April 26, Colombo (LNW): Questions are being raised over possible lapses within a key institution following the diversion of a US$ 2.5 million foreign debt payment, with authorities examining whether internal vulnerabilities may have contributed to the incident.
Deputy Minister of Digital Economy Eranga Weeraratne revealed that investigators have already gathered substantial evidence as part of the ongoing inquiry. While early concerns hinted at a potential cyber breach, initial findings now suggest a more deceptive approach may have been used.
According to the Deputy Minister, the incident appears to involve a carefully orchestrated impersonation scheme. Fraudsters are believed to have created a web domain and email address closely resembling that of a legitimate international entity, enabling them to convincingly pose as authorised representatives. This, he explained, led officials to process the transaction under false pretences.
He indicated that the communication used in the scheme was sophisticated enough to bypass routine scrutiny, with only minor discrepancies separating it from genuine correspondence. These subtle differences, he noted, may have gone unnoticed, allowing the fraudulent instructions to be acted upon.
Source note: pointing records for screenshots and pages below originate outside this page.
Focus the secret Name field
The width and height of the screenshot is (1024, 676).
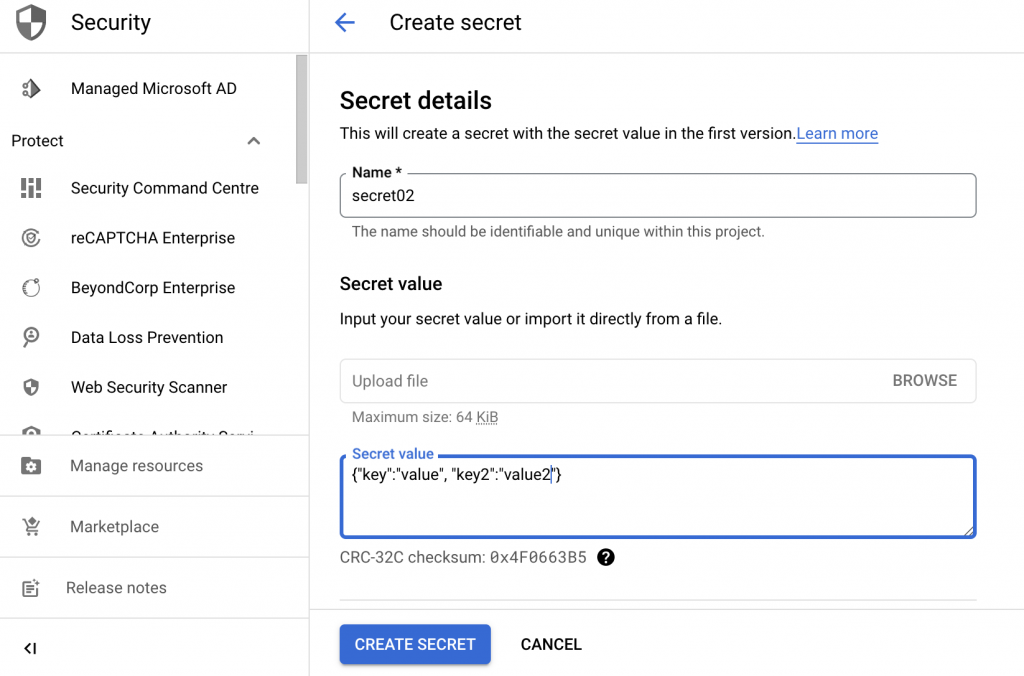pos(658,195)
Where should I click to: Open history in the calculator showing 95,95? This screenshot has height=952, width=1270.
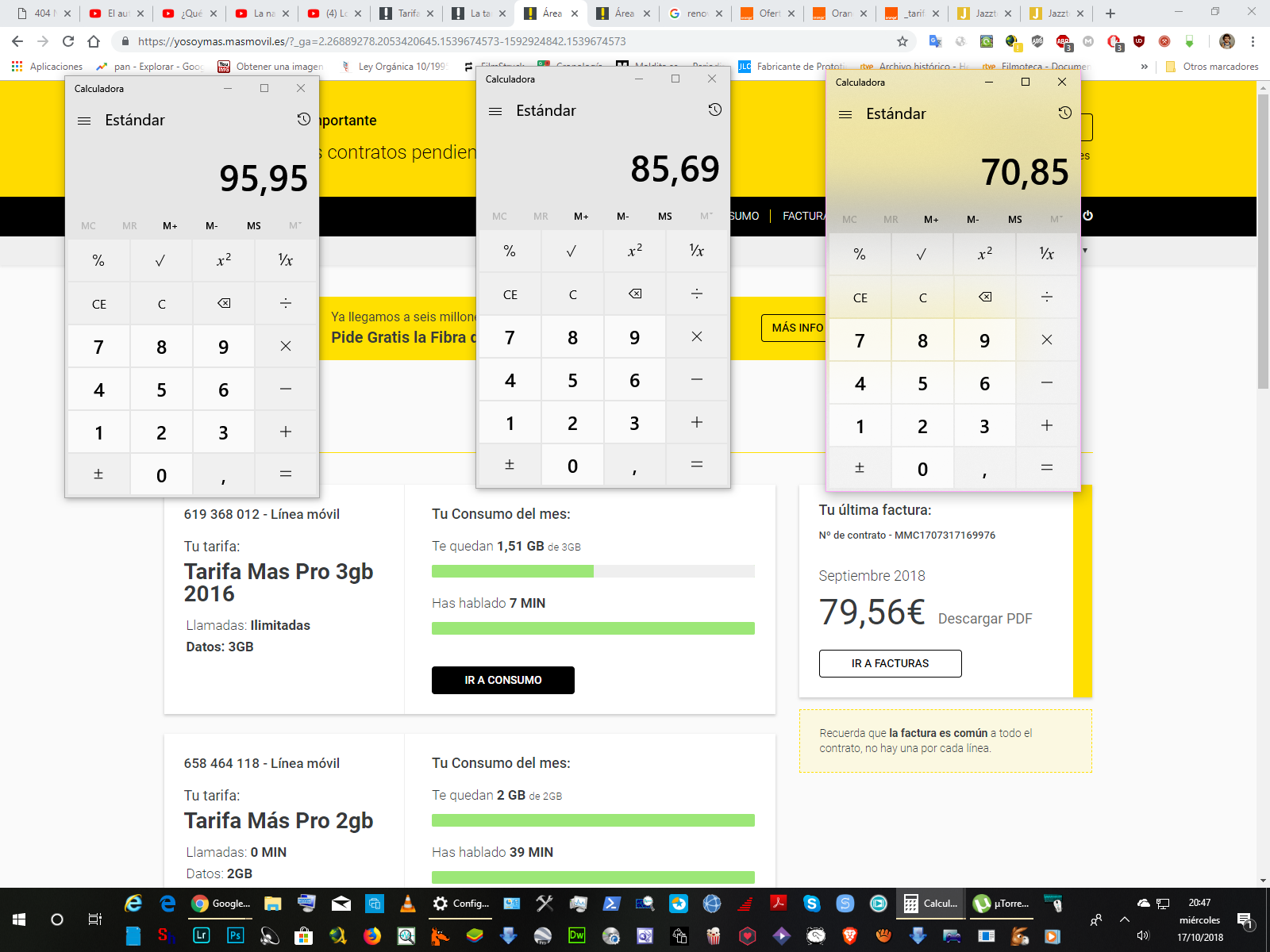pyautogui.click(x=303, y=120)
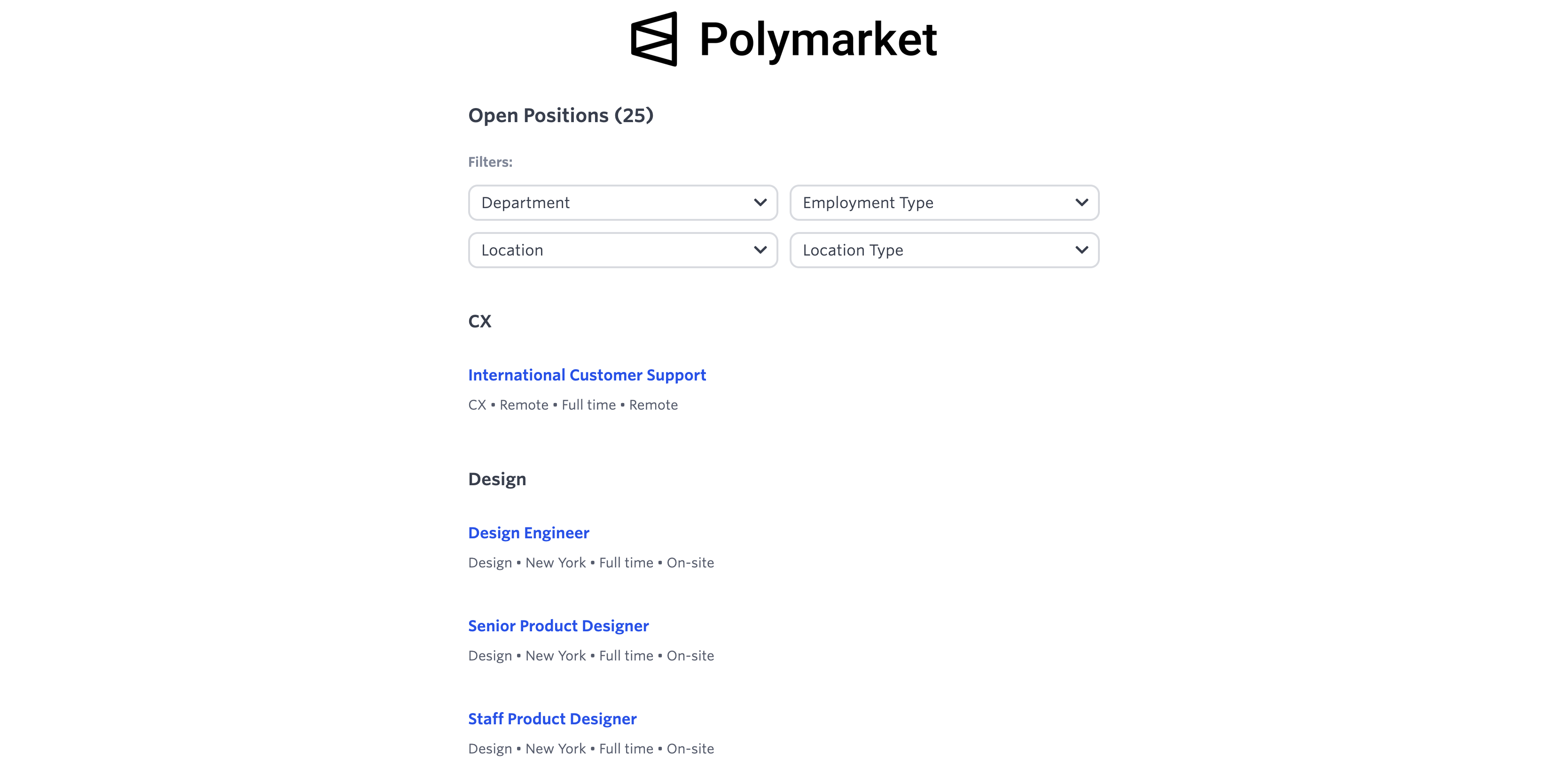Screen dimensions: 1568x776
Task: Click the Polymarket wordmark text
Action: pos(817,40)
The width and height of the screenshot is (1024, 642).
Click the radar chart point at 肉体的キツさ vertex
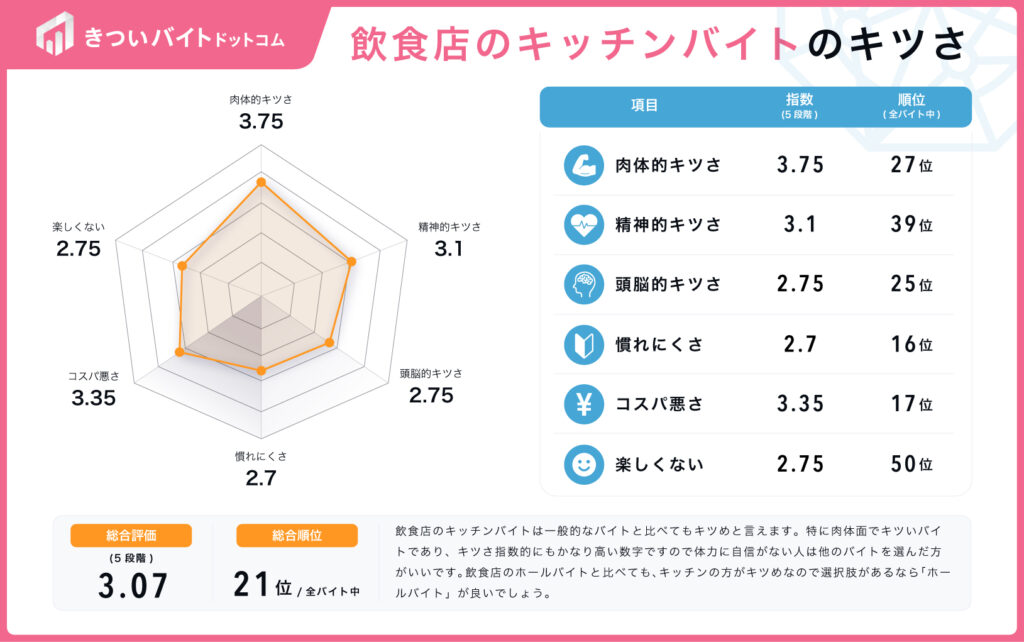(x=261, y=182)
Despite speculation, Weeraratne stressed that there is currently no conclusive evidence pointing to deliberate involvement from within the institution. Instead, the focus has shifted towards identifying procedural weaknesses and improving verification mechanisms to prevent similar occurrences.
He added that investigations are continuing, with authorities working to establish a full timeline of events, identify those responsible, and determine how the deception was executed. A detailed report outlining the findings and recommended safeguards is expected to be released once the inquiry is complete.